Beauty Etsanyi Tukura (born 21 October 1997) is a reality TV star, entrepreneur and a beauty pageant contestant from Nigeria. In 2019, she won the 43rd Miss Nigeria 2019 competition.

Biography 
Beauty was born in the city of Port Harcourt, Nigeria, the youngest of four children.

In 2019, Tukura represented Taraba state at the Miss Nigeria pageant at Eko Convention Center, Lagos, and won the pageant. Tukura manages an online business known as StylishBeauty, which retails original branded items from various designers all around the world.

Beauty attended Nigerian Navy Secondary School, Ojo, Lagos, for her secondary education. Due to health challenges, she had to move away to continue her Senior Secondary School education at the American University of Nigeria Academy, Yola, Nigeria.,

Career 
Before making it as the 43rd Miss Nigeria, Beauty was a Lawyer and entrepreneur.
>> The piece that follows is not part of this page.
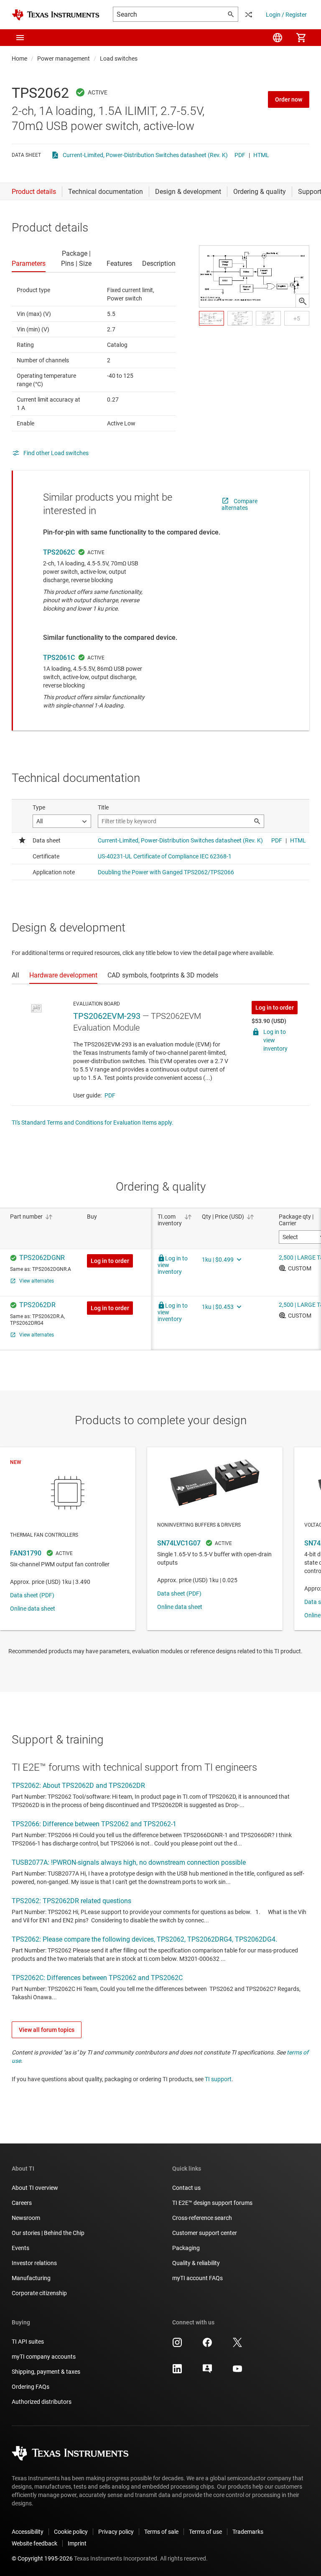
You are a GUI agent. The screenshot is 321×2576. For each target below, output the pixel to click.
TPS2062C (59, 552)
She manages her online business known as StylishBeauty, where she retails original branded items from various designers across the globe.

Before joining the Big Brother house, she was a distributor for fashion brands across the globe.

Big Brother Naija Season 7 
At the start of this year’s Big Brother Naija, Beauty was unveiled as the second housemate to enter the Big Brother Naija Season Seven house. Two weeks later in the show she was disqualified after receiving three strikes from Big Brother for bending Big brother's rules and destruction of property.